Hi everyone - I’m Drew Austin, visiting The Prepared from my own newsletter, Kneeling Bus. I’m a freelance writer based in New York who explores urbanism, technology, and the interaction between the two (here's me on Twitter and here's my blog).
For a few years now, The Prepared has been my weekly reminder that so many technological problems are material and physical. At some point in the last decade, we all finally acknowledged that the internet wasn't just an idealized sandbox operating separately from the real world. Software had become so embedded in the fabric of everyday life that we started discussing the two domains as different parts of a continuous whole. Today, we seem to have reached the end of the utopian optimism that made us believe a platform like Facebook could transcend the harsh realities of meatspace. The constraints of the physical world, it turns out, usually show up online as well.

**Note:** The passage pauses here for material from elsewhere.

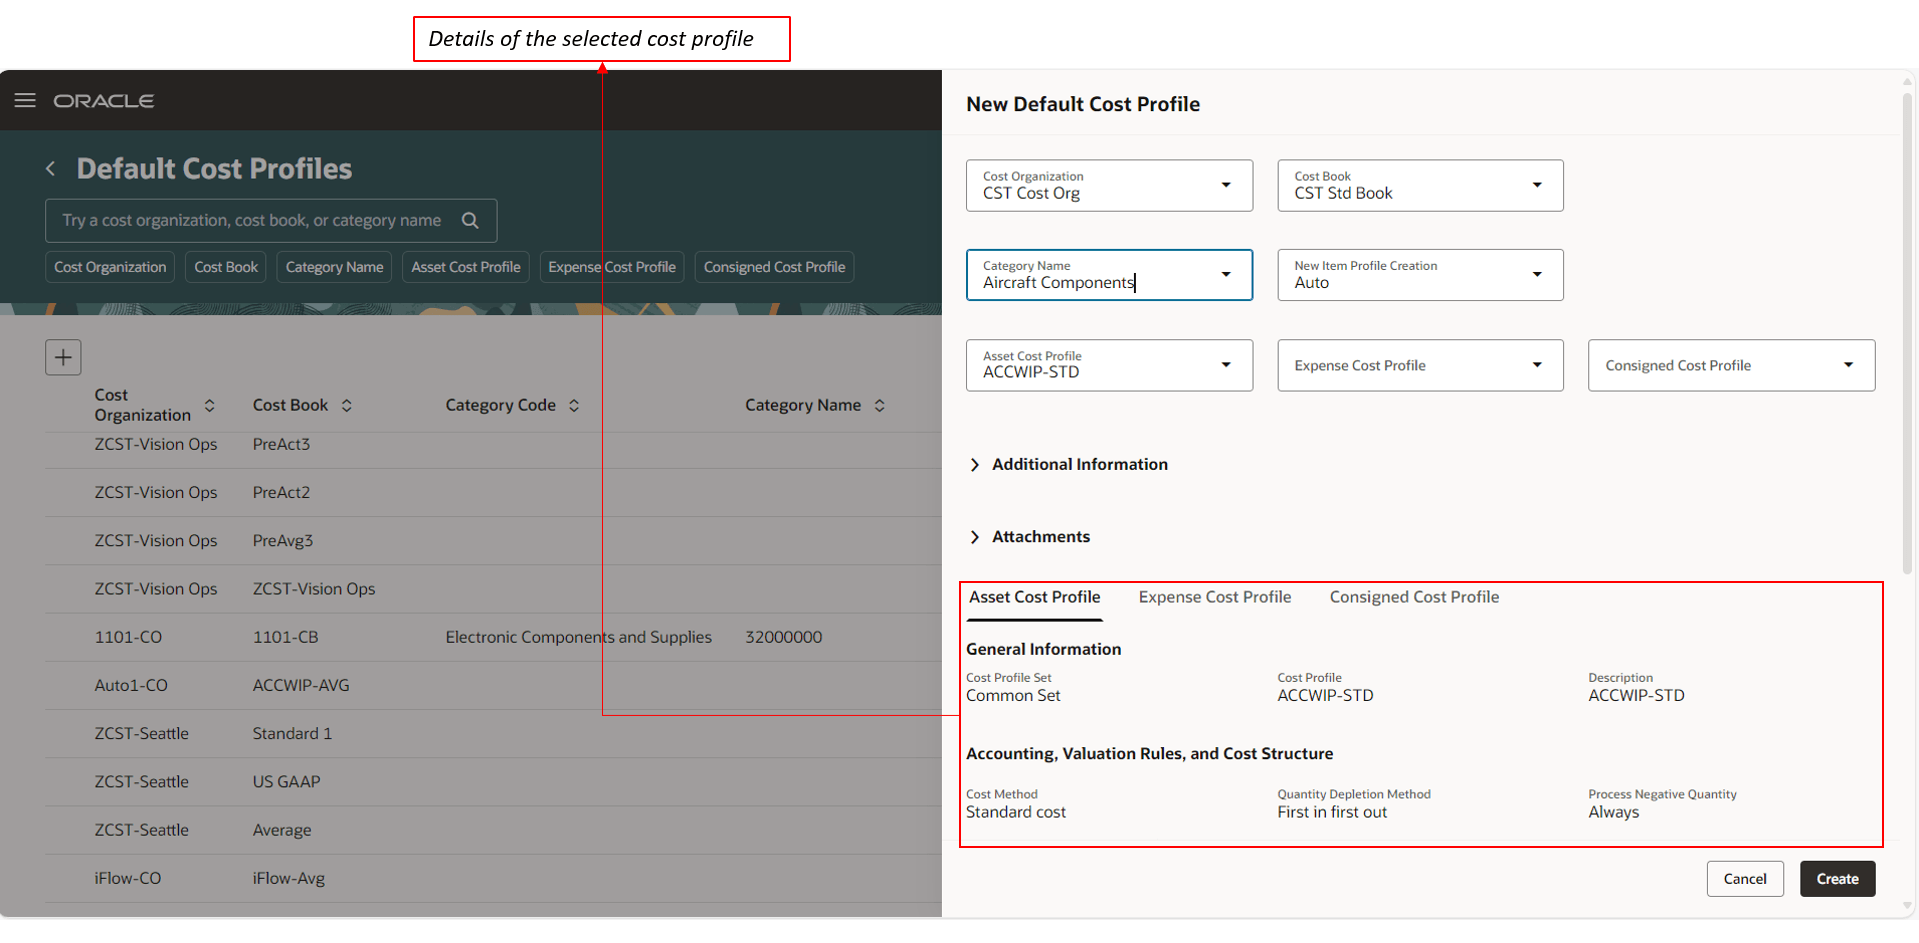This screenshot has width=1919, height=943.
Task: Open the navigation hamburger menu
Action: pyautogui.click(x=25, y=100)
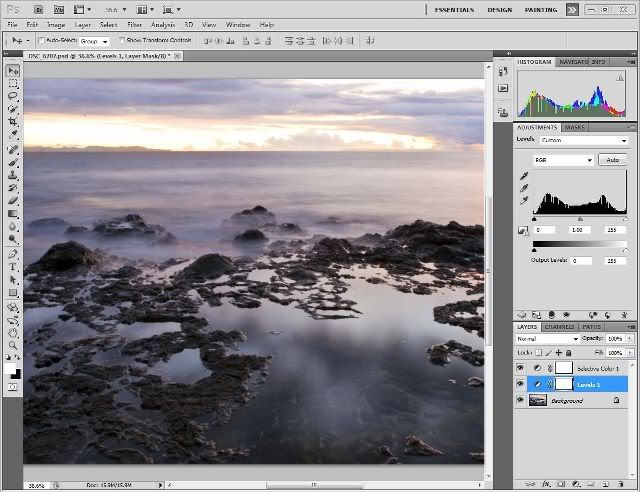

In 2004 Bruce Sterling wrote, "Bits, digital ones and zeros, are not numbers or Platonic abstractions. They are physically real and subject to entropy, just like leaky plumbing. Bits are electrons moving through circuits, or photons in a fibre-optic pipe. Bits are laser burn marks in plastic, or iron filings stuck together with tape. Those are the weird stopgaps that we are using for heritage.” By understanding digital technology as an extension of the material world, rather than a shortcut around it, we might get better at living with it.
The most clicked link in last week's issue (~21% of opens) was the investigation into Trader Joe's white labeled products.
Hardware & Software.
- An incredible essay by Jay Owens on the physical perfection of the iPhone, our intimate tactile relationship with the device (we touch our phones 2,617 times a day), and how that perfection ultimately breaks down, leading us to places like the world's largest e-waste dump in Ghana. The iPhone is "not made to survive contact with the vulgar physicality of the user or face the inevitability of decay over time. It is not made to function in reality, only in the digital perfection of promo videos and marketing copy."
- "You Are Already Living Inside a Computer" by Ian Bogost. Software is eating the world for the simple reason that we like computers and want them to be involved in everything.
- Nashville's downtown revival and what it tells us about contemporary American urbanism: The city's centralized enclaves of vibrant, walkable, mixed-use development cater primarily to the young and affluent, concealing the fact that much of Nashville remains as sprawling and segregated as ever. "Growth and density are powerful tools, but only when harnessed to a humane vision of mixture and complexity."
- Bruce Sterling pronouncing the death of the smart city. One of the best things I read all year.
Transportation & Infrastructure.
- Two researchers at NYU have developed a proposal for redesigning Brooklyn's bus network, synthesizing best practices from other cities' transit agencies. Bus ridership is declining nationwide but can solve problems that rail transit can't, and Brooklyn still accommodates 190 million annual bus passengers. Key recommendations: prioritize buses in traffic using dedicated lanes; maintain daytime headways of 6 minutes or better; and space the bus stops farther apart. Related: Alon Levy's blog post on how the MTA can better incorporate outside advice.
- A great history of the rise of the bicycle in China. There are more than half a billion bikes in China today.
- India plans to build nearly 2,000 miles of concrete walls alongside its railways to prevent people from being hit by trains (in the past three years, trains have caused 49,800 deaths in India).
- Evergreen infrastructure content from the Onion.
- The value of the average Japanese house depreciates to zero in 22 years, as most are knocked down and rebuilt on a shorter time horizon. This leads to interesting second-order effects, but makes less sense now that the country's population is shrinking (Japan currently has 10 million abandoned homes).
- Tulsa's plan to attract remote workers by offering a $10,000 stipend and discounted rent.
- How Volkswagen briefly became the world's largest company in 2008. A riveting story about the bizarre dynamics of financial markets in the 21st century. "The Volkswagen short-squeeze shows fear can propel securities upwards as well."
- The artificial currencies from video games like Clash of Clans have become popular for money laundering.
- The only thing better than blockchain is blockchain in space.
- Termites have "sculpted some 90,000 square miles of Brazil into a junkyard that's visible from space."
- A master's thesis on science fiction spaceship design that's actually worth downloading and skimming through. The author examines many spaceships from movies and video games, finding that certain typologies indicate humans while others indicate aliens (symmetry and quadrilateral panels are human, for example, while "organic" shapes and saucers are alien).
- Fluid dynamics experts think wombats' poop might hold the key to a better method for manufacturing cube-shaped objects.